*Text shown*.
--- START ---
Wednesday 9 December 2015

Today in rock history 9th December

Today in rock history Wednesday 9th December
1948 – Dennis Dunaway, bassist with the Alice Cooper band, is born in Cottage Grove, Ore.
 1961 – The Beatles play their first concert in the South of England when they play with Ivor Jay & the Jaywalkers in Aldershot. Despite the gig being billed as a “Battle of the Bands – Liverpool Vs. London,” only 18 people show up.
  1962 – Future Beatles producer George Martin is taken to the Liverpool Cavern by the group’s manager Brian Epstein to see the band perform live.
  1967 – Cream’s second album, ‘Disraeli Gears’, enters the U.S. charts.
 1967 – Police arrest Jim Morrison as he performs onstage in New Haven, Conn. It’s the culmination of a wild night for the Lizard King, who clashed with a cop trying to hassle him and his lady before the gig. The cop in return maced him. When Morrison began complaining about his treatment by the New Haven police to the crowd, the house lights were turned up and Morrison was busted for breaching the peace.
 1968 – Born on this day, Brian Bell, Weezer.
 1971 – Richie Havens receives a role in the orchestral stage version of the Who’s rock opera “Tommy.”
 1972 – The Moody Blues started a five-week run at No.1 on the US album chart with ‘Seventh Sojourn’.
 1972 – Pete Townshend is the narrator for an orchestral performance of Tommy featuring contributions from Roger Daltrey (of course), Richie Havens, Steve Winwood and comic actor Peter Sellers. Only Daltrey and Winwood, who played Tommy’s dad, escape the critical lash of the papers the next day. Townshend is accused of being drunk during the performance.
--- END ---
*Parts of the exercise*.
[A] Answer these questions using the rock-history list:
(i) In which town did the Beatles play their first concert in the South of England?
(ii) Which album began a five-week run at No.1 on the US album chart in 1972?
(iii) Where was Dennis Dunaway born?
[B] Repeat the part of the rock-history list that starts with "1972 – The Moody" and goes on through "during the performance.".
The lines after this point are taken from a separate source.

*Given information*.
--- START ---
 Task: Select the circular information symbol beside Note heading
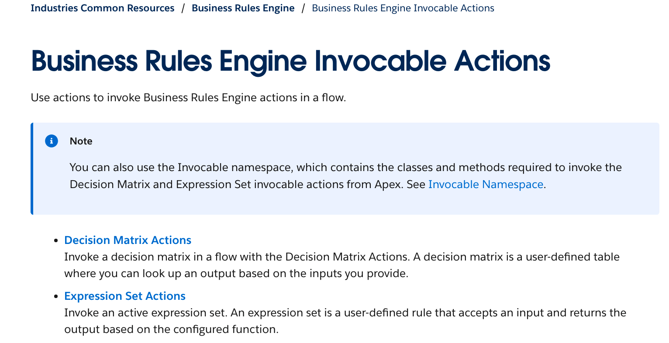tap(51, 141)
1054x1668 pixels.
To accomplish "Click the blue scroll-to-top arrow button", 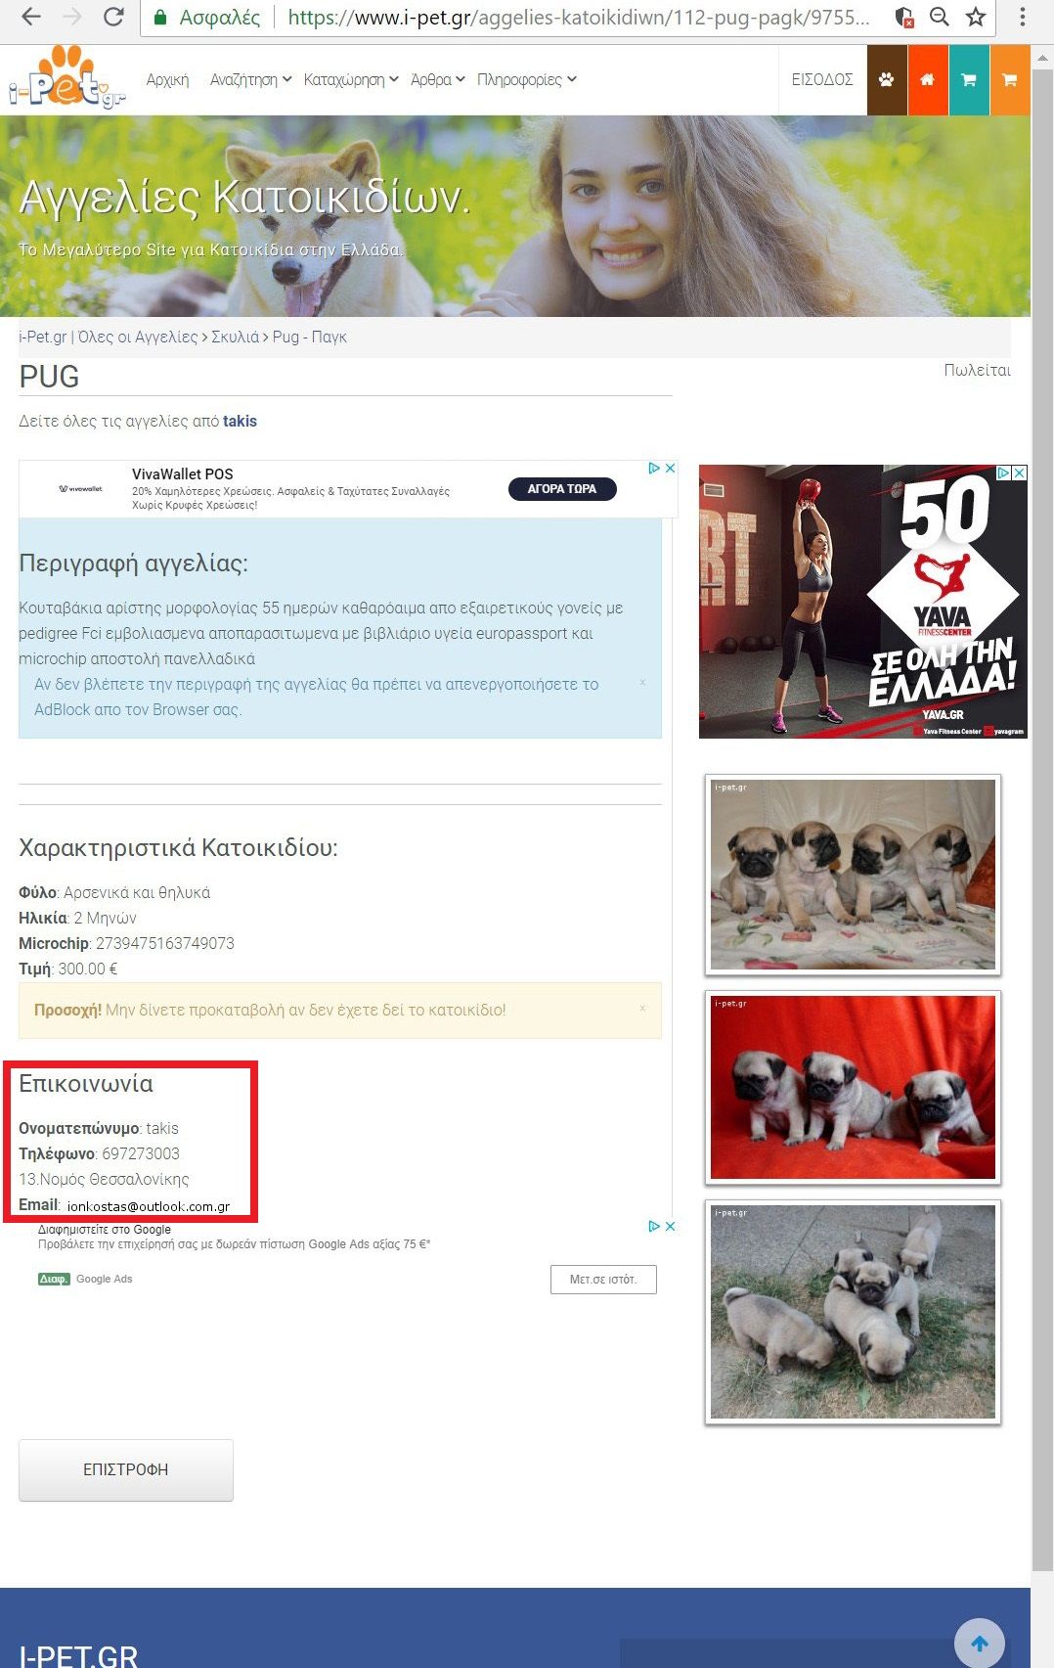I will coord(980,1644).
--- END ---
*Solutions to the exercise*.
[A]
(i) Aldershot
(ii) 'Seventh Sojourn' by the Moody Blues
(iii) Cottage Grove, Ore.

[B]
1972 – The Moody Blues started a five-week run at No.1 on the US album chart with ‘Seventh Sojourn’.
 1972 – Pete Townshend is the narrator for an orchestral performance of Tommy featuring contributions from Roger Daltrey (of course), Richie Havens, Steve Winwood and comic actor Peter Sellers. Only Daltrey and Winwood, who played Tommy’s dad, escape the critical lash of the papers the next day. Townshend is accused of being drunk during the performance.